((

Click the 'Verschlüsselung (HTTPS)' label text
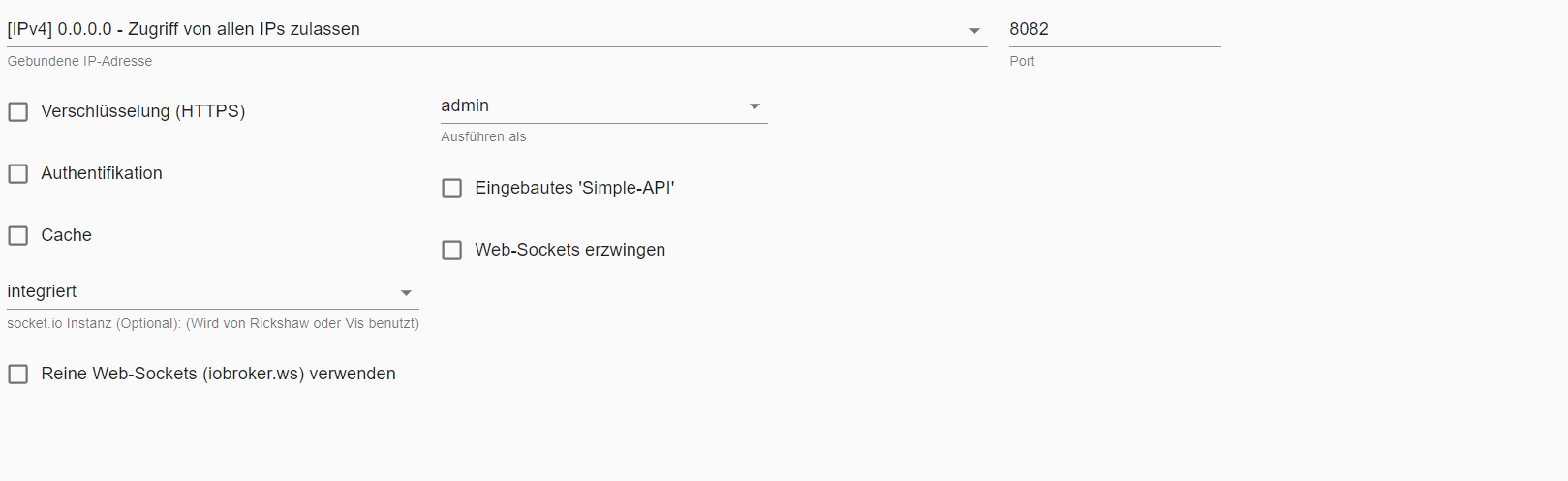The width and height of the screenshot is (1568, 481). coord(143,112)
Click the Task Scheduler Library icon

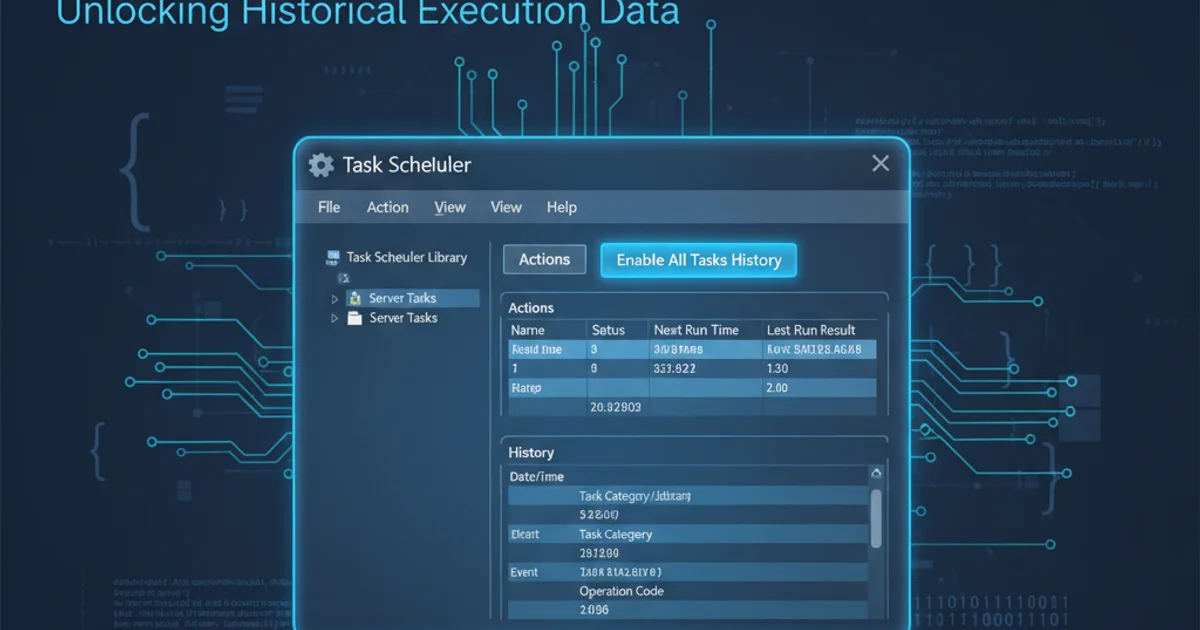point(333,258)
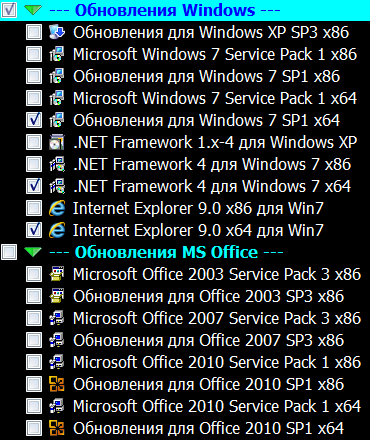Viewport: 370px width, 440px height.
Task: Click the Microsoft Office 2003 Service Pack 3 icon
Action: [57, 274]
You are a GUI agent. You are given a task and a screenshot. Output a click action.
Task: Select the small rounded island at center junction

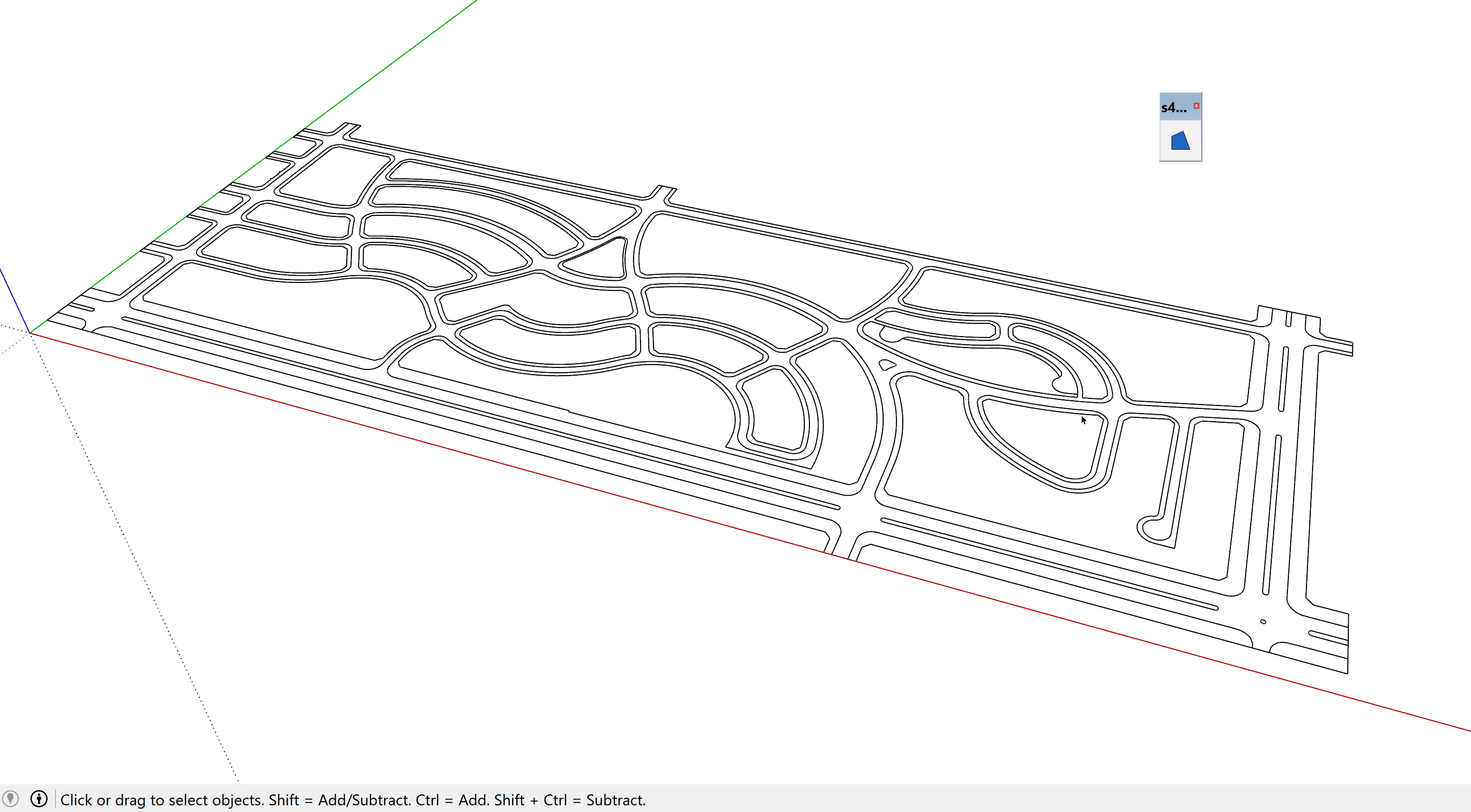click(887, 365)
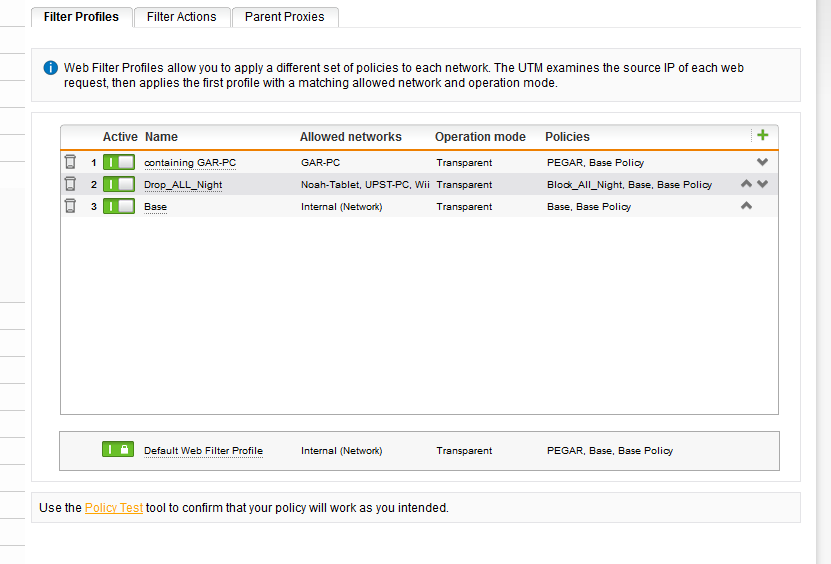Click the blue info icon
Screen dimensions: 831x564
[x=50, y=68]
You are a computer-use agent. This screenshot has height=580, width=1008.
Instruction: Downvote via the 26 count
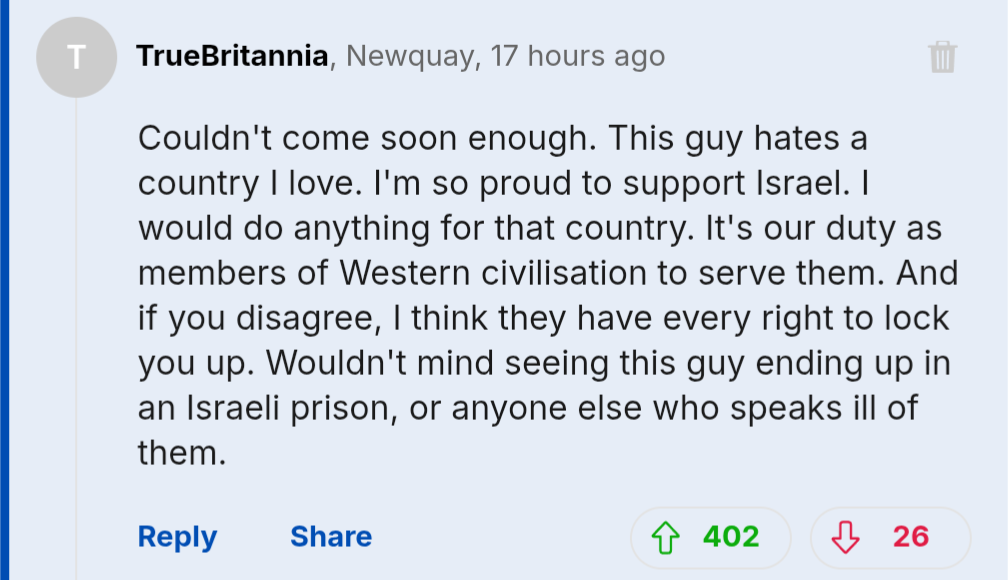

))

- _YOUR OBJECTIVE_
Copy out the lines starting at the one that contains "Click the Task Scheduler Library icon" and ending at the last of the lines. Leave out the pictures.

- _FINISHED EXERCISE_
Click the Task Scheduler Library icon

point(333,258)
Viewport: 370px width, 440px height.
Task: Click the Microsoft Office 2003 Service Pack 3 icon
Action: [57, 274]
You are a GUI agent. You are given a task and a screenshot. Output a click action.
Task: Select the small rounded island at center junction

click(887, 365)
Click the blue info icon
Screen dimensions: 831x564
[x=50, y=68]
You are a computer-use agent. This screenshot has height=580, width=1008.
Instruction: Downvote via the 26 count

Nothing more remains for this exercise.